10) Государственный архив Тверской области, ф. 1409, оп. 1, № 1448. Служба и Житие ярославских чудотворцев Федора, Давида и Константина (л. 30—114 об.), нач. XX в. Рукопись происходит из Тверского Желтикова монастыря. На л. 28—29 об. — неизвестное литографированное издание первых четырех страниц рукописи ЯМЗ, № 15483. Редакция XVII в. дополнена (между Похвальным словом и Синаксарем) Сказанием о пожаре 1658 г., после Поучения на память Федора, Давида и Константина помещена грамота об установлении праздника переложения мощей 22 июня. После Жития Федора Ярославского помещены «Род Смоленских князей» и «Род князей Ярославских», заключающиеся записью: «Выписано из Хронографа книги, глаголемой Летописец Русский, хранящейся в ризнице Спасо–Преображенскаго монастыря при Архиерейском доме за №№ 189—176». Упомянутая рукопись Летописца Русского — это ЯМЗ, № 15443[560].

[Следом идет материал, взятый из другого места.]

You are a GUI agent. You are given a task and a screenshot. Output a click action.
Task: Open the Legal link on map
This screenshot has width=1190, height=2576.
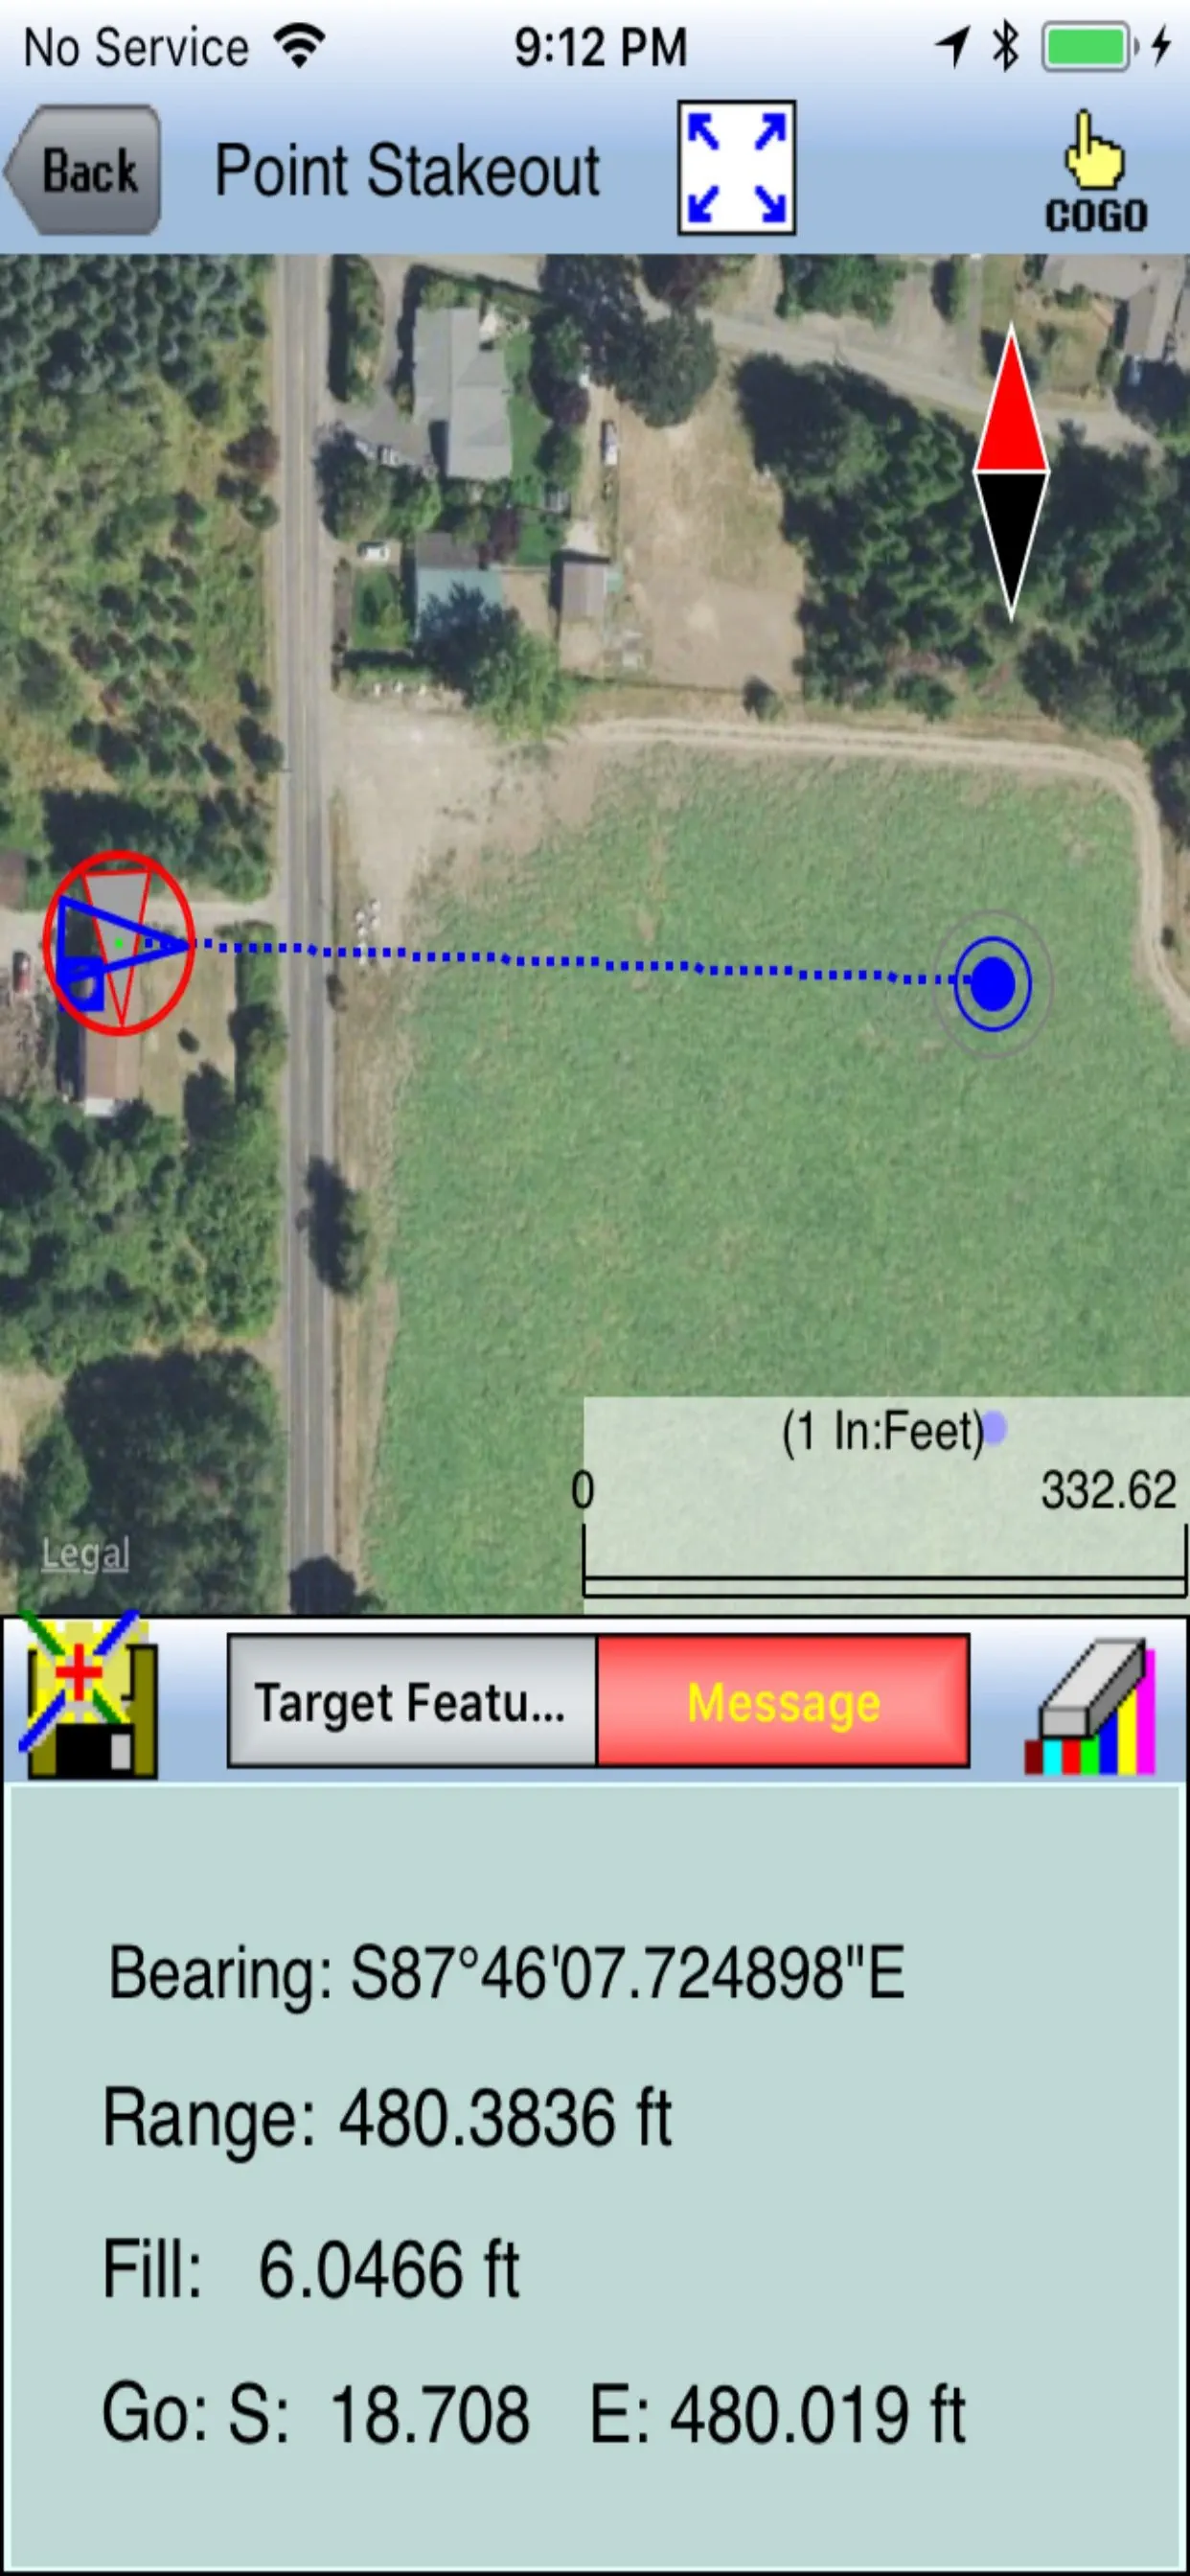pos(85,1553)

Глава VI. Сказание о Мамаевом побоище

«Сказание о Мамаевом побоище» формально не подходит под определение агиографического жанра, оно ближе к древнерусским воинским повестям, но, с другой стороны, это произведение создано, без сомнения, церковным писателем, содержит чудесный элемент, поэтому может быть рассмотрено в рамках настоящей работы. Кроме того, «Сказание» представляет развитие на историческом материале известного сюжета о благословении Сергием Радонежским Дмитрия Донского перед сражением на Куликовом поле, входящего во все известные редакции Жития Сергия Радонежского[561].

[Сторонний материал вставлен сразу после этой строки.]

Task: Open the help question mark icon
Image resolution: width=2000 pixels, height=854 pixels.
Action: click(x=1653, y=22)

В вопросе о датировке «Сказания о Мамаевом побоище» до сих пор нет установившегося мнения. Авторитетный исследователь памятника Л. А. Дмитриев в обобщающей статье, посвященной истории изучения «Сказания», следующим образом сформулировал свое отношение к проблеме: верхней границей создания «Сказания» является рубеж XV—XVI вв., а наиболее вероятным временем — первая четверть XV в., вскоре после Едигеева нашествия[562]. Однако многочисленные анахронизмы и неточности изложения вызывали у многих специалистов сомнение в раннем происхождении «Сказания». Наиболее обоснованно эти сомнения выразил В. А. Кучкин. Исследователь подметил, что упоминание в «Сказании» Константино–Еленинских ворот Московского Кремля (ранее называвшихся Тимофеевскими) связано со строительством новых кремлевских стен после 1485 г. — следовательно, памятник не мог быть написан ранее 1485 г. Кроме того, проявляющуюся в «Сказании» антикатолическую тенденцию В. А. Кучкин связал с практикой перехода на московскую сторону православных князей, недовольных католическим засильем в Литовском великом княжестве, и отнес составление «Сказания о Мамаевом побоище» к началу XVI в.[563] Врочем, последний довод не представляется бесспорным: случаи перехода западнорусских правителей на сторону Московского князя наблюдались и ранее.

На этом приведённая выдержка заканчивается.